Thursday, March 28, 2024

Iran’s capital relocation plan rejected

A meeting attended by Iranian officials and experts has found a plan on relocation of the capital to the detriment of the country.

The Ministry of Roads and Urban Development (MRUD) has announced that a plan to move the capital from Tehran has been rejected.

After releasing a 239-page report, the ministry said that a meeting chaired by the first vice-president has unanimously dismissed the transfer of the country’s political capital, citing the results of a research conducted by the ministry.

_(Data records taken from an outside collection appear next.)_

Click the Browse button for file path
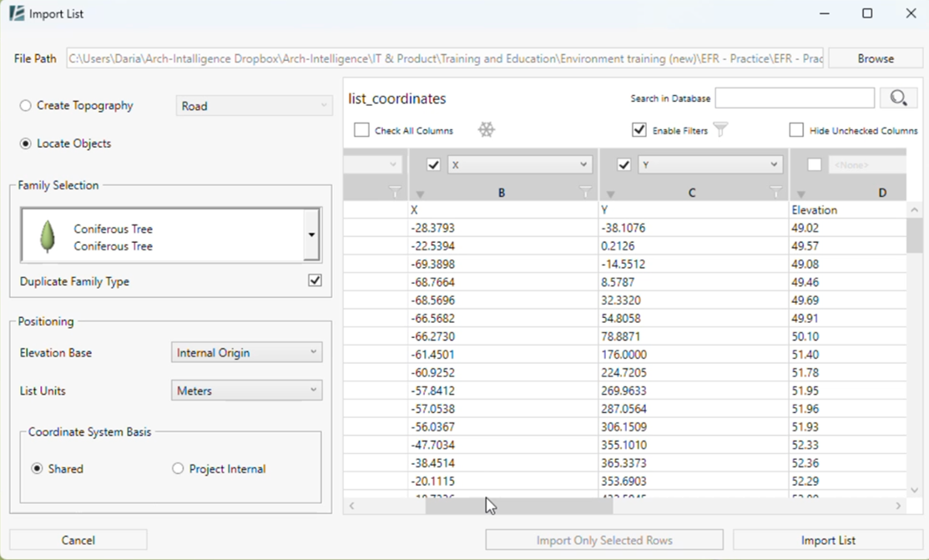929x560 pixels. click(x=876, y=58)
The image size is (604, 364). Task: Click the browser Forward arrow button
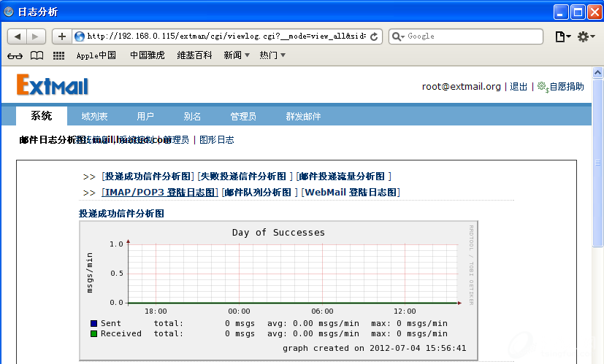pyautogui.click(x=37, y=36)
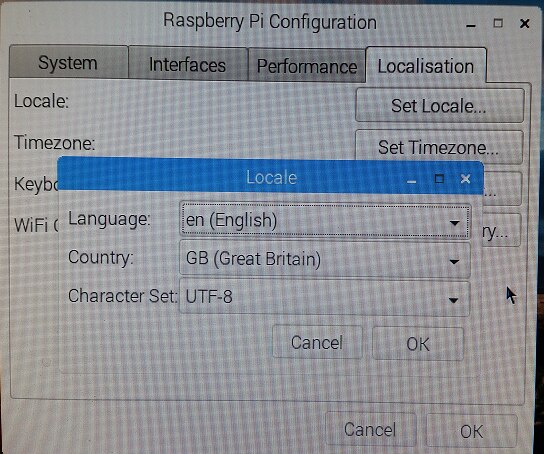Select the Localisation tab
Screen dimensions: 544x454
pos(426,66)
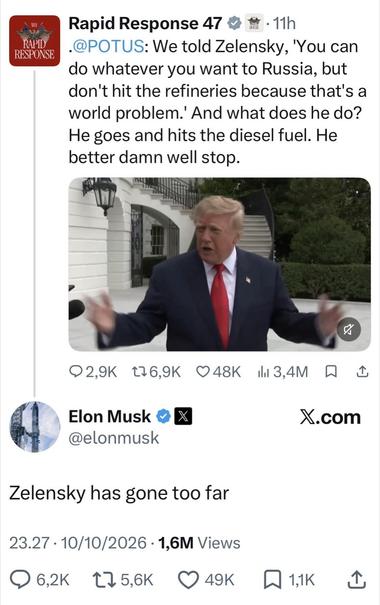Open Elon Musk's profile avatar

click(35, 427)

In a report on August 18, Fararu.com quoted news.mrud.ir as saying that for years the question of moving the capital was a talking point for media, officials and members of the general public. The following is the translation of the report:

One year after the end of the Sacred Defense [the Iraqi-imposed war] (1988), a number of Tehran residents began to complain about the lack of urban services in the city and the inattention of the capital’s managers to its development. Eventually, those complaints turned an urban question – which needed the attention of mid-level management – into an issue of macro-managerial proportion. As a result, the then government held multiple sessions bringing together officials and experts at the Council on Supervision of Tehran’s Development and raised the question of moving the capital.

Since then, the question of the transfer of the capital has been repeatedly put forward. A number of MPs of the ninth parliament introduced a motion on the relocation of the capital in the Councils and Internal Affairs Committee and when the committee adopted the motion, they put it forth on parliament floor [for debate].

For some reasons, the proponents of the motion outnumbered its opponents on the floor. Although the Islamic Consultative Assembly’s Research Center had – years ago – built on compelling evidence to prove that such relocation is not to the benefit of the country, the supporters of the new capital insisted on their own motion.

Afterward, the Iranian parliament approved new legislation on the formation of a committee comprising representatives from different cultural, political, military, economic, developmental, social and security bodies which gavethe government a few months to carry out feasibility studies into the movement of the capital.

The 239-page report – which was reviewed in the meeting also attended by a host of MPs, Cabinet ministers, Tehran’s governor general, the head of Tehran’s City Council as well as senior experts from the University of Tehran – was handed over to the top Iranian officials.